## THE TASK
Where a line below holds the string "options", copy that line.

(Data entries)

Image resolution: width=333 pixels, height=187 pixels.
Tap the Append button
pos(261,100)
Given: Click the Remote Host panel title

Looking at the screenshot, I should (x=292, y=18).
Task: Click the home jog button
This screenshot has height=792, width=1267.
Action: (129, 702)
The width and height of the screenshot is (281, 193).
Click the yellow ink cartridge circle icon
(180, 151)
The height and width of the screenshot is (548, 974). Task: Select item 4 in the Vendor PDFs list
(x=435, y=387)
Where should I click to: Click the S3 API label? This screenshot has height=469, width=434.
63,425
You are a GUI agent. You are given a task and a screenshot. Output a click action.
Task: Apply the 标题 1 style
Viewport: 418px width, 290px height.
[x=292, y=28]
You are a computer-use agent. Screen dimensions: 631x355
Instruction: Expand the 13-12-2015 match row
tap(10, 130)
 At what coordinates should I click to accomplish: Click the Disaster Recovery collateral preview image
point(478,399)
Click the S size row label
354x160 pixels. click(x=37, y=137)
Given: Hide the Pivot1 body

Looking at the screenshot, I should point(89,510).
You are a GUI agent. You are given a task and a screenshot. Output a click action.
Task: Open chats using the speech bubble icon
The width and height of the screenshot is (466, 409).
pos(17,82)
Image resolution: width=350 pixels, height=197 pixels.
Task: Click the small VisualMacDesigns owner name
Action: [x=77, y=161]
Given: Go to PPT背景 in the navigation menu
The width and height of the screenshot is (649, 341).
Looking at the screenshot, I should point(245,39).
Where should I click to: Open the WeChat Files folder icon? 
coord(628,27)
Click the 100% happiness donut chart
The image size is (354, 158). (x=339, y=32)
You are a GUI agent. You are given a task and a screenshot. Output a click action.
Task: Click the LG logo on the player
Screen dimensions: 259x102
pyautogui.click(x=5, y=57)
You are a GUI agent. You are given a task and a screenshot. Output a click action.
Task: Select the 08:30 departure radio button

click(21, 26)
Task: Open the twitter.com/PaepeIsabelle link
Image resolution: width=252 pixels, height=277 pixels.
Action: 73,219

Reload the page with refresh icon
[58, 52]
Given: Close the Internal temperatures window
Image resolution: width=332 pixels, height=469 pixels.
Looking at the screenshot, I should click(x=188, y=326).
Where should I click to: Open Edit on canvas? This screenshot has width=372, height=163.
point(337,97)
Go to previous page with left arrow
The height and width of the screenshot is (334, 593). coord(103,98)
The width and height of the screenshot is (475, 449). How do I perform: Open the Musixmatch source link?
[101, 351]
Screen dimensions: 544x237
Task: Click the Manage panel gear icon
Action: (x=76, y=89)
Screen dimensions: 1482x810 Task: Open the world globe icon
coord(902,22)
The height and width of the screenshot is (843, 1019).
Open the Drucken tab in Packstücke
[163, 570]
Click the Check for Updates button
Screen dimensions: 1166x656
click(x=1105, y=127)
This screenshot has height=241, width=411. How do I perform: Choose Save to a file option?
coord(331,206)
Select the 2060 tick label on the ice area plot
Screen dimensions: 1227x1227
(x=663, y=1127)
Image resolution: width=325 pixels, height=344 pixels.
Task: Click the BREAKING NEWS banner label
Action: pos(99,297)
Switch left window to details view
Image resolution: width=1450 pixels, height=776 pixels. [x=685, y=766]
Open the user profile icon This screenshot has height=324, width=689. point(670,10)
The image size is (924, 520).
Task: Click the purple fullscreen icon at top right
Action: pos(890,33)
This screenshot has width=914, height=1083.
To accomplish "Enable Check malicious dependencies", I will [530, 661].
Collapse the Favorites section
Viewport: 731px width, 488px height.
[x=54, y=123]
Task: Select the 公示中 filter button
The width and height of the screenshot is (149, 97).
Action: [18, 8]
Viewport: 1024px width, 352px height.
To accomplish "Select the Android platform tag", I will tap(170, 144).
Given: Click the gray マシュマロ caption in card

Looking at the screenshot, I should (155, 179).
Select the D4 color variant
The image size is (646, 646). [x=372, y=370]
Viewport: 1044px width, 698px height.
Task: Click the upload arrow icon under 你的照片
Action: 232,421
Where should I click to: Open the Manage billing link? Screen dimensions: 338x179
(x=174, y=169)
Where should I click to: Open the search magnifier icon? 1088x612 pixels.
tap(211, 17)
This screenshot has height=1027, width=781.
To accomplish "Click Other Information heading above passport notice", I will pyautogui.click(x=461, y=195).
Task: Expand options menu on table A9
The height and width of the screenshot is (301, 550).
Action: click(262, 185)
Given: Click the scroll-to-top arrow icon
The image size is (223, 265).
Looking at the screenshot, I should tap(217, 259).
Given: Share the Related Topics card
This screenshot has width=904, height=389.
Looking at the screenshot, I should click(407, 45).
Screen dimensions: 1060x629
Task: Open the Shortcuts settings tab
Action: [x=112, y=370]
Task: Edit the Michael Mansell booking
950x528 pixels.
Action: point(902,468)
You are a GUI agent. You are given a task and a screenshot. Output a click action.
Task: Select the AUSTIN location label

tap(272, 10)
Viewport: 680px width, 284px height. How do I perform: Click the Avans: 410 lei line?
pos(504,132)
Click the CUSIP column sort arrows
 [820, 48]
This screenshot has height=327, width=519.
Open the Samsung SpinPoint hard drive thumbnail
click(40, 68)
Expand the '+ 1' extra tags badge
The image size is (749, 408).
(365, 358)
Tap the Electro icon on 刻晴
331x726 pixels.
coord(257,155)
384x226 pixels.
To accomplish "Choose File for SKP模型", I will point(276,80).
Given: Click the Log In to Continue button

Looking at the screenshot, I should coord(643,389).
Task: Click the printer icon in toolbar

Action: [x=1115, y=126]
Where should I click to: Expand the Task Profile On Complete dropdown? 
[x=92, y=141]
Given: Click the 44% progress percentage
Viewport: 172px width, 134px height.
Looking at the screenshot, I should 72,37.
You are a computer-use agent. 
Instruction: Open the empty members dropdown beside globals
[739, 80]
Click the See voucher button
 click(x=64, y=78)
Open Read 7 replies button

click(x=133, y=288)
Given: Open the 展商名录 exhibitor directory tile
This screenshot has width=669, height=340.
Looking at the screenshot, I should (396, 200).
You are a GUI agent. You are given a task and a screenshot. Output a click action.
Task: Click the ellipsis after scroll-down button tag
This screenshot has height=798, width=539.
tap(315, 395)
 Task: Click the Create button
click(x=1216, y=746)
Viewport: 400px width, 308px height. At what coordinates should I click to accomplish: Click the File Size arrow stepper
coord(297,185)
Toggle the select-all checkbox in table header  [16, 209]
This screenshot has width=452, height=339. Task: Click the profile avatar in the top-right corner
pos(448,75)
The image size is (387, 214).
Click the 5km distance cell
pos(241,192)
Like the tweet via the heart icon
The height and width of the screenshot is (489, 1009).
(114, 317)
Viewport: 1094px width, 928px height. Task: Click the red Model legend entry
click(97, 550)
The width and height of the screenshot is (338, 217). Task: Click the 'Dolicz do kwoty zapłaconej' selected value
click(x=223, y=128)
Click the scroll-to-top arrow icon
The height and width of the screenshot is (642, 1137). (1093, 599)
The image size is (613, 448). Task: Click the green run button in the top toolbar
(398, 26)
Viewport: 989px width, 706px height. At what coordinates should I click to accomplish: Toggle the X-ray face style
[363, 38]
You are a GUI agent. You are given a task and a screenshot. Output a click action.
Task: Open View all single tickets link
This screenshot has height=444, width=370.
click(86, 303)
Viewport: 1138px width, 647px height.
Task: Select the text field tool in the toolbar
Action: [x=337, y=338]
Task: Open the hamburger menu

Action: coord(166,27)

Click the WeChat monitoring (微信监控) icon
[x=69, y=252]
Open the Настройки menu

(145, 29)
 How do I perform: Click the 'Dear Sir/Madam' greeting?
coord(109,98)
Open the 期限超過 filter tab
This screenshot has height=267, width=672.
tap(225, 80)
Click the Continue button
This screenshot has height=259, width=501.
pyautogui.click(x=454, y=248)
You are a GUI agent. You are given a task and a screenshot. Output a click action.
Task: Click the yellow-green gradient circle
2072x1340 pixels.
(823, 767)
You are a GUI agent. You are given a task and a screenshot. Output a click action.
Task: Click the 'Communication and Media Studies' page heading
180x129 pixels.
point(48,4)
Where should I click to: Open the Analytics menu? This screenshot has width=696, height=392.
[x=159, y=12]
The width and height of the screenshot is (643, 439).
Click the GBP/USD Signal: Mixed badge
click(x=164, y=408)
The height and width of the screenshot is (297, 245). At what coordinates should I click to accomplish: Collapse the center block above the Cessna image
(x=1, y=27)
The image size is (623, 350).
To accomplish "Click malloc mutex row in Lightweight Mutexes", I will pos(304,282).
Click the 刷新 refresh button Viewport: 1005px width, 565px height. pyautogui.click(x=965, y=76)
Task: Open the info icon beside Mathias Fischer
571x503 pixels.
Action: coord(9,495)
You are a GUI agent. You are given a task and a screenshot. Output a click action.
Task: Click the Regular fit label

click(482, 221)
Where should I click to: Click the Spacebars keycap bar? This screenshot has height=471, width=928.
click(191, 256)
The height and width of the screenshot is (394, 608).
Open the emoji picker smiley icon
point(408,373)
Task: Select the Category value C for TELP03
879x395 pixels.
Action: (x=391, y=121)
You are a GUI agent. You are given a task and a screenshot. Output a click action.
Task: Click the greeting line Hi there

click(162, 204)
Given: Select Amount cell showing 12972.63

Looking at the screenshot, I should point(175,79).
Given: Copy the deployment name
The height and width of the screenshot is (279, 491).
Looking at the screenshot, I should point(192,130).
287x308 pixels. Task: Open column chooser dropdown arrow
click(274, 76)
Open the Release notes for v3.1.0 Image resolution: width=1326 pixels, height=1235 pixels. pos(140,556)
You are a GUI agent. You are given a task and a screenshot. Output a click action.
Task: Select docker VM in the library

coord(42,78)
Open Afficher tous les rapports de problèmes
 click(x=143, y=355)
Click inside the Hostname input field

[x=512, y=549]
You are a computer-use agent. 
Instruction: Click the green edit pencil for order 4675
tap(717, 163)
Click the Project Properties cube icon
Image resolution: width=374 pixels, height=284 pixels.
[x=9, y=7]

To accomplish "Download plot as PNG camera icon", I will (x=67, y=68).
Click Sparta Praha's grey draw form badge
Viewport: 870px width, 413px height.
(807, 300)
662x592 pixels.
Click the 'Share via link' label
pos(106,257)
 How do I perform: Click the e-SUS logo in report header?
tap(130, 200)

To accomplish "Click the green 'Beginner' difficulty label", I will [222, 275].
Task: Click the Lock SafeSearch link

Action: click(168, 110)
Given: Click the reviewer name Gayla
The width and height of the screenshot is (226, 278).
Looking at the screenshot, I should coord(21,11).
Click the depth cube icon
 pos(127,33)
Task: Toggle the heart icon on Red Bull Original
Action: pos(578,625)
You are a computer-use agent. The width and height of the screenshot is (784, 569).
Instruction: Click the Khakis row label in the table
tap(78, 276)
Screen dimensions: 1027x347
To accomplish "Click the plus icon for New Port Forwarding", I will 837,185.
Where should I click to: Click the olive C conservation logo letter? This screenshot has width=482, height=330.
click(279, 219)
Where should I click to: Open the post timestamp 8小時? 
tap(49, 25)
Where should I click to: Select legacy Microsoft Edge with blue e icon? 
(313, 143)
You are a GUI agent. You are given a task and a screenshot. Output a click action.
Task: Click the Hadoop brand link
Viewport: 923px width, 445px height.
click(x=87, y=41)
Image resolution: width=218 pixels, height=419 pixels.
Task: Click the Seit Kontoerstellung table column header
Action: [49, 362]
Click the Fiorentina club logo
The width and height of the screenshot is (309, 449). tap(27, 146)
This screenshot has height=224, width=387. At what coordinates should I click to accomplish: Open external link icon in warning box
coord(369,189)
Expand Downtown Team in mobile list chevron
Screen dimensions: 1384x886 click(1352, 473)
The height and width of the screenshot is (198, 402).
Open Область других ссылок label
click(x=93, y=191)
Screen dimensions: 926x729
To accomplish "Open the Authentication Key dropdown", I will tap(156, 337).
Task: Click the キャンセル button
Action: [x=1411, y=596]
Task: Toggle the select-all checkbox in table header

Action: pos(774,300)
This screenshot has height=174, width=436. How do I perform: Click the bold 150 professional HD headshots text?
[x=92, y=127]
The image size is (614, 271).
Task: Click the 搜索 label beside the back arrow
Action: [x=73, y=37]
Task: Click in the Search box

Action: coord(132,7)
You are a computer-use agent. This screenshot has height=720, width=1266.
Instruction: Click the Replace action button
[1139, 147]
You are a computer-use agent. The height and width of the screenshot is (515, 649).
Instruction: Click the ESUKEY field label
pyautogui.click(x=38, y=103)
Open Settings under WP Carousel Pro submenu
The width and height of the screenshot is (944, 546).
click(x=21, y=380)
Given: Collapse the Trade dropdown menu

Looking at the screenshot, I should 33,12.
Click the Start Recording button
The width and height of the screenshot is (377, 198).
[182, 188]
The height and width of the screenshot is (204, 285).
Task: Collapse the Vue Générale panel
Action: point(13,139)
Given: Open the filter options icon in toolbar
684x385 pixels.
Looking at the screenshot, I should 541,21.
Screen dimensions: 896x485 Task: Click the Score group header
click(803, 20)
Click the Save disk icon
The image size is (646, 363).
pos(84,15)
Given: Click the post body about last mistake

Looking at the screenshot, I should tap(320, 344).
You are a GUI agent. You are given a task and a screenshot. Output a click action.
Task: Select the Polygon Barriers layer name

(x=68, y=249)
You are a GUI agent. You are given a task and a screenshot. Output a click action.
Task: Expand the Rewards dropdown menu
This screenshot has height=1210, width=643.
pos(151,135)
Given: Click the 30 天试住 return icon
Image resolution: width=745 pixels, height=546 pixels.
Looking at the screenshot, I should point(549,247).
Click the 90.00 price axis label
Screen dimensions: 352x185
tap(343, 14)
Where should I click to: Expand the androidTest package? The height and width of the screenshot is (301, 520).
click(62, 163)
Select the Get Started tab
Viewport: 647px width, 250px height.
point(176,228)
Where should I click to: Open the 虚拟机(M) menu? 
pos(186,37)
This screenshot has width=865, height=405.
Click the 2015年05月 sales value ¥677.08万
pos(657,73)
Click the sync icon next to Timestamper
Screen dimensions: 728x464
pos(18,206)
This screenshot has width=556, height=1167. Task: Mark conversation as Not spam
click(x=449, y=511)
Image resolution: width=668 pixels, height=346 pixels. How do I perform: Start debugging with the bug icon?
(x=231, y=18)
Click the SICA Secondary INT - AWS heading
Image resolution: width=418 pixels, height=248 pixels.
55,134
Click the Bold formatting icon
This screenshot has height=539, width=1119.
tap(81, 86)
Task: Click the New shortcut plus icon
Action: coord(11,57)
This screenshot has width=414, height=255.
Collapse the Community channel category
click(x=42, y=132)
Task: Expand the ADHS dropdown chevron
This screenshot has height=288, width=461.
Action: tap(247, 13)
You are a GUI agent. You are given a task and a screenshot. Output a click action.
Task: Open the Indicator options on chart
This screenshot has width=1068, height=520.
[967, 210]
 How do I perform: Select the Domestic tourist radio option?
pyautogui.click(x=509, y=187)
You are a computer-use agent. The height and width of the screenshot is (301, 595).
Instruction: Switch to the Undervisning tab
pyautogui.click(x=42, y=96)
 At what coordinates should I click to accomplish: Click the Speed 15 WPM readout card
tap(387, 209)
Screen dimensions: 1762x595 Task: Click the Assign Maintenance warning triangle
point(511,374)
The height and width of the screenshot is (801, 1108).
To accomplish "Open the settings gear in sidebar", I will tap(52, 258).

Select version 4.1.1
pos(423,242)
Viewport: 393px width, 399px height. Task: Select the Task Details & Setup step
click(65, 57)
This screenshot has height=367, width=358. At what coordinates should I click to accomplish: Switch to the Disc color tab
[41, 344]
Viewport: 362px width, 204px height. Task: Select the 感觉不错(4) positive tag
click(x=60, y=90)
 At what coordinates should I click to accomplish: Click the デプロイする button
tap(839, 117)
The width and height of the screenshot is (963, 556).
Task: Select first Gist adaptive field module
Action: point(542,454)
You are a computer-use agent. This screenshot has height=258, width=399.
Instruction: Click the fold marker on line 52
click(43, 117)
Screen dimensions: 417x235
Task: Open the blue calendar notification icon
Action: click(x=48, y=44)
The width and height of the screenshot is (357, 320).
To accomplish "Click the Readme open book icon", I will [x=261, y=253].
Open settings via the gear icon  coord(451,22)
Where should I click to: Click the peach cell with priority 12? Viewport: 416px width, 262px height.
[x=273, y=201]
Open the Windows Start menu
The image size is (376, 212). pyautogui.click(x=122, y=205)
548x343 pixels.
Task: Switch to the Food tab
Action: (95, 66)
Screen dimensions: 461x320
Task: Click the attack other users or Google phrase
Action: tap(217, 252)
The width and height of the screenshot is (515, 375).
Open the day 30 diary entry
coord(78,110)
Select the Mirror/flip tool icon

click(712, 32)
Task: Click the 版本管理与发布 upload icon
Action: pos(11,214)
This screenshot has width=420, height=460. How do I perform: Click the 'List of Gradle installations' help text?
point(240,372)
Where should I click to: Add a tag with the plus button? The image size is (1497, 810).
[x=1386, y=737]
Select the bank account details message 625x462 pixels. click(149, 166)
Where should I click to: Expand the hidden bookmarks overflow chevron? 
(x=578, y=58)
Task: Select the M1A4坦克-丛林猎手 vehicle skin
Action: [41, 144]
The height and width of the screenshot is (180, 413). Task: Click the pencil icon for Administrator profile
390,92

## YOUR SOLUTION
Task: Expand options menu on table A9
Given: Open the filter options icon in toolbar
Task: Open the Indicator options on chart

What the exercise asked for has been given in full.